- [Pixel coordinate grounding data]
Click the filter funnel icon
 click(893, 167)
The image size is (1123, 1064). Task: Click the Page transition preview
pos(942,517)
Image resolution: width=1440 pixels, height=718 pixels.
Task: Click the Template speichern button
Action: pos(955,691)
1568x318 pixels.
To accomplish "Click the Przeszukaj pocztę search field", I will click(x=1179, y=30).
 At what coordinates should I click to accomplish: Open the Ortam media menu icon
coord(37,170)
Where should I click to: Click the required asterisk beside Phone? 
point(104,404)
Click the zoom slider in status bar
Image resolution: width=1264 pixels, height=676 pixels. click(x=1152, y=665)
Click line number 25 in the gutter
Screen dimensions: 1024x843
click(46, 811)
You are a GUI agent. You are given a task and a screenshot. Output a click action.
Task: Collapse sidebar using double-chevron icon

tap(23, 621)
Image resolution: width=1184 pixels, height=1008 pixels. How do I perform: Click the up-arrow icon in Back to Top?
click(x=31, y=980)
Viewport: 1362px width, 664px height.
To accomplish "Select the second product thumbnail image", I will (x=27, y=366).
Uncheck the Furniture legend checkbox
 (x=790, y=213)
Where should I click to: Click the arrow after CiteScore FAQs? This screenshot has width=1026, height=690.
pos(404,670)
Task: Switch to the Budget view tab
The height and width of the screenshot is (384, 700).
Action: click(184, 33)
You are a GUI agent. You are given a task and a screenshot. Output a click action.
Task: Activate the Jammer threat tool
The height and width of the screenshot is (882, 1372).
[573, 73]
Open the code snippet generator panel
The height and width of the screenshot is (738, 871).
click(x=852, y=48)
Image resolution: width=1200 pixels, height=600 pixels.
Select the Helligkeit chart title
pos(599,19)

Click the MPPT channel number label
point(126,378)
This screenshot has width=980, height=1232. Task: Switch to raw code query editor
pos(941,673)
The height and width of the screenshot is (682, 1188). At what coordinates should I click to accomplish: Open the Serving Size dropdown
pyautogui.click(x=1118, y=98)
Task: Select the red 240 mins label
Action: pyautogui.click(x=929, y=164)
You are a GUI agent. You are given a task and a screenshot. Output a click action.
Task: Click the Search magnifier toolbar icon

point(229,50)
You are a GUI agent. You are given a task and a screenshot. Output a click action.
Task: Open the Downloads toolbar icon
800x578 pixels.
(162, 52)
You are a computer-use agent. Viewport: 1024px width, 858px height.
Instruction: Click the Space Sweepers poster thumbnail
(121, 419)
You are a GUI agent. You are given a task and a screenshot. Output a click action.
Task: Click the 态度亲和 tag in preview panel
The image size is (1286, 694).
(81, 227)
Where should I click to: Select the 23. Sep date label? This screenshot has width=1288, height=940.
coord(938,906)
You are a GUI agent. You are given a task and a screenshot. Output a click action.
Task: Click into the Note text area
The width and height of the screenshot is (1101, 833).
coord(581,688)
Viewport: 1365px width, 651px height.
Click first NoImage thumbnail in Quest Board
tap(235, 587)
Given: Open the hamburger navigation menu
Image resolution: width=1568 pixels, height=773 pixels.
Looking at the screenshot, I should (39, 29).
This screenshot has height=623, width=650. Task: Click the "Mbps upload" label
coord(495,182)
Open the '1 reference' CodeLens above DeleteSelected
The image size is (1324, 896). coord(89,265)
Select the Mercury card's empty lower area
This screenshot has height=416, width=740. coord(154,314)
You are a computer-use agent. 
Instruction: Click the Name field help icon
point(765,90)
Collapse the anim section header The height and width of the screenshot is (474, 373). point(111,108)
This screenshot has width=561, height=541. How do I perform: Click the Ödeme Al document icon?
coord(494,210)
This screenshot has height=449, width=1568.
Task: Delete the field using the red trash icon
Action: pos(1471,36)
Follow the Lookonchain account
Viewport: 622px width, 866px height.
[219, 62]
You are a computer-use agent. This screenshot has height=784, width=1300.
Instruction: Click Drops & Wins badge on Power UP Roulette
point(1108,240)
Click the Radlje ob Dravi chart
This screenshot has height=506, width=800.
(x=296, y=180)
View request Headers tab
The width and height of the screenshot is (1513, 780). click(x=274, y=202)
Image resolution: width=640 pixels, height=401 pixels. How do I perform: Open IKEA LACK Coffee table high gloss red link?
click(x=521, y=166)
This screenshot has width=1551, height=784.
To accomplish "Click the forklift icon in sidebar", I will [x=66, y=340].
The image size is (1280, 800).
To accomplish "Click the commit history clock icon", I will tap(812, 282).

- [DIRECTIONS]
Without leaving anything out, transcribe the records above exactly.

- [RESPONSE TO THE TASK]
Click the filter funnel icon
 click(893, 167)
The image size is (1123, 1064). Task: Click the Page transition preview
pos(942,517)
Image resolution: width=1440 pixels, height=718 pixels.
Task: Click the Template speichern button
Action: pos(955,691)
1568x318 pixels.
To accomplish "Click the Przeszukaj pocztę search field", I will click(x=1179, y=30).
 At what coordinates should I click to accomplish: Open the Ortam media menu icon
coord(37,170)
Where should I click to: Click the required asterisk beside Phone? 
point(104,404)
Click the zoom slider in status bar
Image resolution: width=1264 pixels, height=676 pixels. click(x=1152, y=665)
Click line number 25 in the gutter
Screen dimensions: 1024x843
click(46, 811)
You are a GUI agent. You are given a task and a screenshot. Output a click action.
Task: Collapse sidebar using double-chevron icon

tap(23, 621)
Image resolution: width=1184 pixels, height=1008 pixels. How do I perform: Click the up-arrow icon in Back to Top?
click(x=31, y=980)
Viewport: 1362px width, 664px height.
To accomplish "Select the second product thumbnail image", I will (x=27, y=366).
Uncheck the Furniture legend checkbox
 (x=790, y=213)
Where should I click to: Click the arrow after CiteScore FAQs? This screenshot has width=1026, height=690.
pos(404,670)
Task: Switch to the Budget view tab
The height and width of the screenshot is (384, 700).
Action: click(184, 33)
You are a GUI agent. You are given a task and a screenshot. Output a click action.
Task: Activate the Jammer threat tool
The height and width of the screenshot is (882, 1372).
[573, 73]
Open the code snippet generator panel
The height and width of the screenshot is (738, 871).
click(x=852, y=48)
Image resolution: width=1200 pixels, height=600 pixels.
Select the Helligkeit chart title
pos(599,19)

Click the MPPT channel number label
point(126,378)
This screenshot has width=980, height=1232. Task: Switch to raw code query editor
pos(941,673)
The height and width of the screenshot is (682, 1188). At what coordinates should I click to accomplish: Open the Serving Size dropdown
pyautogui.click(x=1118, y=98)
Task: Select the red 240 mins label
Action: pyautogui.click(x=929, y=164)
You are a GUI agent. You are given a task and a screenshot. Output a click action.
Task: Click the Search magnifier toolbar icon

point(229,50)
You are a GUI agent. You are given a task and a screenshot. Output a click action.
Task: Open the Downloads toolbar icon
800x578 pixels.
(162, 52)
You are a computer-use agent. Viewport: 1024px width, 858px height.
Instruction: Click the Space Sweepers poster thumbnail
(121, 419)
You are a GUI agent. You are given a task and a screenshot. Output a click action.
Task: Click the 态度亲和 tag in preview panel
The image size is (1286, 694).
(81, 227)
Where should I click to: Select the 23. Sep date label? This screenshot has width=1288, height=940.
coord(938,906)
You are a GUI agent. You are given a task and a screenshot. Output a click action.
Task: Click into the Note text area
The width and height of the screenshot is (1101, 833).
coord(581,688)
Viewport: 1365px width, 651px height.
Click first NoImage thumbnail in Quest Board
tap(235, 587)
Given: Open the hamburger navigation menu
Image resolution: width=1568 pixels, height=773 pixels.
Looking at the screenshot, I should (39, 29).
This screenshot has height=623, width=650. Task: Click the "Mbps upload" label
coord(495,182)
Open the '1 reference' CodeLens above DeleteSelected
The image size is (1324, 896). coord(89,265)
Select the Mercury card's empty lower area
This screenshot has height=416, width=740. coord(154,314)
You are a computer-use agent. 
Instruction: Click the Name field help icon
point(765,90)
Collapse the anim section header The height and width of the screenshot is (474, 373). point(111,108)
This screenshot has width=561, height=541. How do I perform: Click the Ödeme Al document icon?
coord(494,210)
This screenshot has height=449, width=1568.
Task: Delete the field using the red trash icon
Action: pos(1471,36)
Follow the Lookonchain account
Viewport: 622px width, 866px height.
[219, 62]
You are a computer-use agent. This screenshot has height=784, width=1300.
Instruction: Click Drops & Wins badge on Power UP Roulette
point(1108,240)
Click the Radlje ob Dravi chart
This screenshot has height=506, width=800.
(x=296, y=180)
View request Headers tab
The width and height of the screenshot is (1513, 780). click(x=274, y=202)
Image resolution: width=640 pixels, height=401 pixels. How do I perform: Open IKEA LACK Coffee table high gloss red link?
click(x=521, y=166)
This screenshot has width=1551, height=784.
To accomplish "Click the forklift icon in sidebar", I will [x=66, y=340].
The image size is (1280, 800).
To accomplish "Click the commit history clock icon", I will tap(812, 282).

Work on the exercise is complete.